Thursday, 14 January 2016
Order of Business
I note the commencement of the Fines Act, which is a significant development in terms of penal reform that occurred in recent days. This means that we will finally see an end to the automatic practice of imprisoning people for non-payment of fines. This is an issue on which we are all united in this House. There has been a general consensus that we need to end the practice whereby every year thousands of people are sent to prison. It is usually for very short periods of time but, nonetheless, it is a huge burden on those individuals and on the prison system too. We will now finally see an end to that system, with a much more streamlined and fairer criminal justice system emerging as a result. People will be given alternatives of paying fines by instalments, attachment of earnings or community service, rather than having to go to prison for non-payment of fines.
The Minister for Justice and Equality, Deputy Fitzgerald, made the announcement on foot of relevant IT systems being put in place by the Courts Service, as required to implement the Fines Act. I very much welcome that measure and I know that other colleagues will join me in doing so. If time permits, I ask the Leader to arrange for a debate on penal reform. This Government's record on penal reform has been strong, although it may have been generally overlooked. We have seen important and humane initiatives such as the closure of St. Patrick's Institution for young offenders, which we all welcomed before the Christmas recess. In addition, the ending of the process of slopping out in Mountjoy Prison and elsewhere has been proceeding quietly across the prison system but with little public awareness of it. If time permits at some point during the lifetime of this Seanad, I would like us to have a debate on the progress made in penal reform, as well as on the other relevant steps that need to be taken. These include, in particular, the recommendations by the report of the justice committee on penal reform which was published some years ago.

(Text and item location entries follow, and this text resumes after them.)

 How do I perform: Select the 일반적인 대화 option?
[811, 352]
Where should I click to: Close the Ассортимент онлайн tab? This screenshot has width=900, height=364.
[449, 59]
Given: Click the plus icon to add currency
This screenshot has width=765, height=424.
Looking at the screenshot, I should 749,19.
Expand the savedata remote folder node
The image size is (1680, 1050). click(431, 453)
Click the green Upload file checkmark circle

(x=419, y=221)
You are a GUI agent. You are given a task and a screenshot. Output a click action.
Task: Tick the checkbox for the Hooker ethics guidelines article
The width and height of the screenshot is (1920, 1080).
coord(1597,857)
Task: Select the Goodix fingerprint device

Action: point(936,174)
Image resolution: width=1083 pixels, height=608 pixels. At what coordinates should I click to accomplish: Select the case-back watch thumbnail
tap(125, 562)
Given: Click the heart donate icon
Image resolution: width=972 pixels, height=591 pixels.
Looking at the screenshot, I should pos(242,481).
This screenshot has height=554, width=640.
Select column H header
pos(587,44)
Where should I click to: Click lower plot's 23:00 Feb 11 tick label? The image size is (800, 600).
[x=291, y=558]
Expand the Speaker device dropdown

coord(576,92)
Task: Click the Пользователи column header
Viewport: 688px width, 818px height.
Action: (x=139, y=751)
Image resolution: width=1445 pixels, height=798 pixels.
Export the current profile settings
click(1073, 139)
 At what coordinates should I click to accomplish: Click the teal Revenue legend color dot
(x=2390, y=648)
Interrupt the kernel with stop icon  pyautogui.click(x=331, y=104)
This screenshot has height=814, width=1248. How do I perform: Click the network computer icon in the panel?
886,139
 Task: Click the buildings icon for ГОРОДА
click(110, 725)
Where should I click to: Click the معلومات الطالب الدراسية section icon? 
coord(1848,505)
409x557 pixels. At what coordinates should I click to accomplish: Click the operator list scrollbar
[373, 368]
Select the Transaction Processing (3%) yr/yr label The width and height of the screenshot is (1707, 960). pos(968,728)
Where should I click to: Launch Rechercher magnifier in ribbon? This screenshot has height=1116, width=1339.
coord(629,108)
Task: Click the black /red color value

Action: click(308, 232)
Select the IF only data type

I commend the child care initiative being taken by the Labour Party, including the announcement of a proposed policy to make child care more affordable for parents. It seeks to place a cap on the hourly rate which people pay for child care. Deputy Ciara Conway was on the radio this morning talking about this matter which is also reported in today's newspapers. Child care is a major cost for so many parents, particularly in Dublin where we see crèches and after-school facilities charging high amounts. Clearly this is a real burden for working parents, so I ask the Leader for a debate on that matter if time permits.
I also wish to note the publication this week of Standing up for Working People, Labour's plan for fairness and decency at work. One aspect of this plan covers the policy that those engaged in freelance work, such as freelance journalists or actors, should be entitled to engage in collective bargaining. I hope we will be able to address that matter in Private Members' time in the near future.